I have still open positions and am in constant search of local specialists to enrich our team. I am trying to decouple myself as much as I can, because I am still a single point of failure. I am still the only one developing the web application and most of the backend and this is not at all optimal. Given the amount of positive feedback, we think we are on the right track. Future will tell if we are right or wrong.

On the development side of things, we know you use PHP and Apache. Can you give the readers a broad list of the kinds of technologies you using, and plan to utilize in the future?

Basically this comes from my background, because I started the project solely. I am a LAMP developer, so the project started this way – One Apache server, one MySQL database and everything was powered by PHP. When data volume started to grow I quickly realized that this will not be enough and introduced a MongoDB layer in the system for storing the contents of the articles (my mission is to make everything possible to not delete old data, just like Google did, but this is proving to be a hard task).

Then, of course, what good is a feed reader if it doesn’t allow you to search your own stuff? MySQL isn’t at all good in searching, so I decided to give Sphinx a go.

So now we have MySQL for the relational part, MongoDB for the raw storage and Sphinx for search. In the future we plan to make some huge changes to the MySQL layer, because the current architecture (mainly sharding) and to migrate some parts of the backend from PHP scripts to C++ compiled binaries for better performance. Also we are thinking about redundancy on all layers to further reduce or the risk of incidents.
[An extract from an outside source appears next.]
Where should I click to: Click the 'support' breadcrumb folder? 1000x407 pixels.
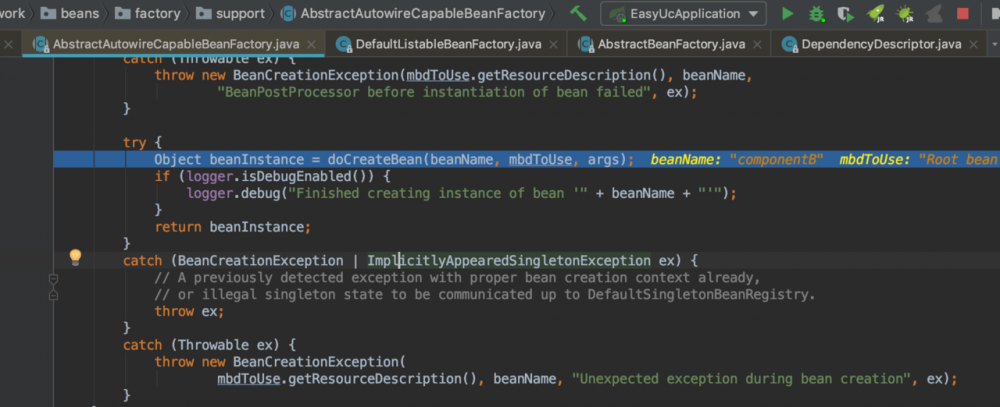click(x=237, y=14)
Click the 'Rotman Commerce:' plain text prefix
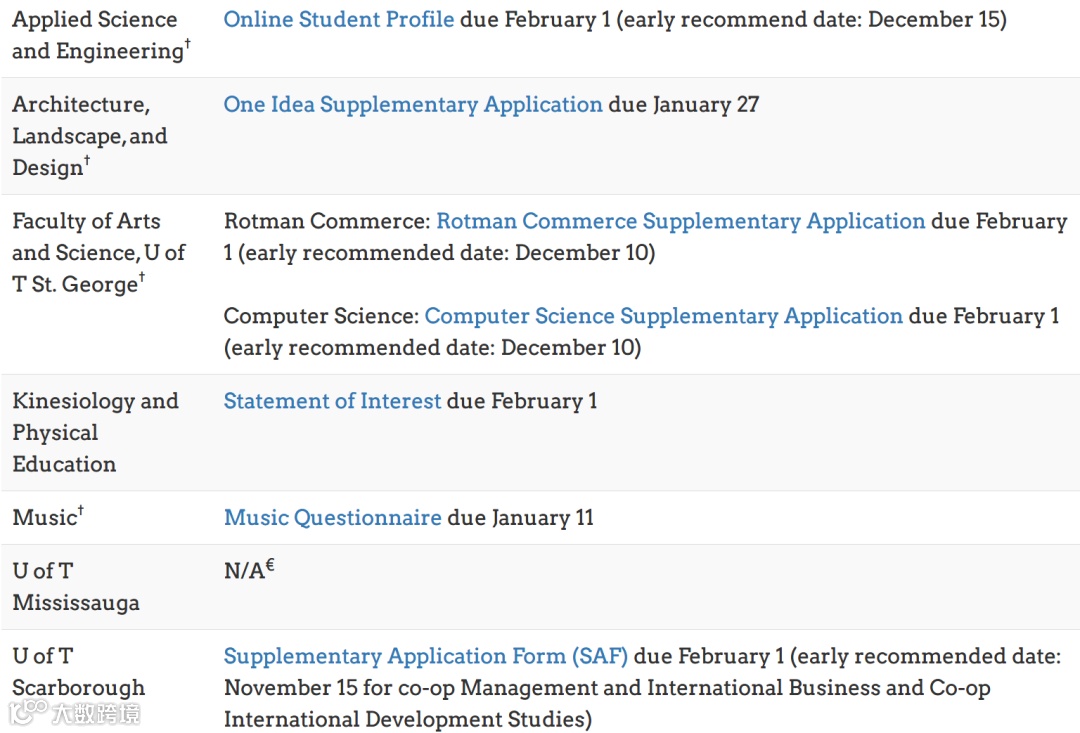Image resolution: width=1080 pixels, height=733 pixels. pos(327,221)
I see that you’ve recently released an Android application. What are your mobile device plans?

We plan to develop our own mobile applications for the major mobile OSes – Android, iOS and WP8 (planned to be launched in that order). Our goal is to preserve the simple, but very productive way Google Reader behaved and then build on top of it without overloading the interface. We are also in communication with some of the current top developers about integration with their apps. We will release our API in about two weeks to the public. We are not planning to stay closed here. And last but not least we have a dedicated mobile web version since the beginning.

Can you give us a sense of the geographical distribution of InoReader’s users? How do you feel the time difference between your team and North America has impacted the scaling of InoReader?

I think no one will be surprised when I say that the top 3 territories are USA, China and Russia, The difference in number of users is really small between those. 4th place is Japan. We are feeling the time difference, because usually when North America wakes up, we are just finishing work and are going to our families. I personally felt that, because this was the time window when I received most of the feedback and I always wanted to respond fast to everyone, so my phone was like an extension to my hand (my wife’s words).

Can you share details about how you plan to monetize InoReader?

We will follow the Freemium model. This is the only certain thing right now. We are still doing a lot of calculations, but it is not our main focus right now. We still have a lot of work on the actual service before we start to roll out a paid model. We know there are still bugs and issues here and there, performance can be improved at some areas, and some users are experiencing network delays due to our location. We don’t want users to pay for unfinished stuff. It just doesn’t feel right.

InoReader is currently a free RSS Newsreader. InoReader also offers an Android application and a Google Reader compatible API.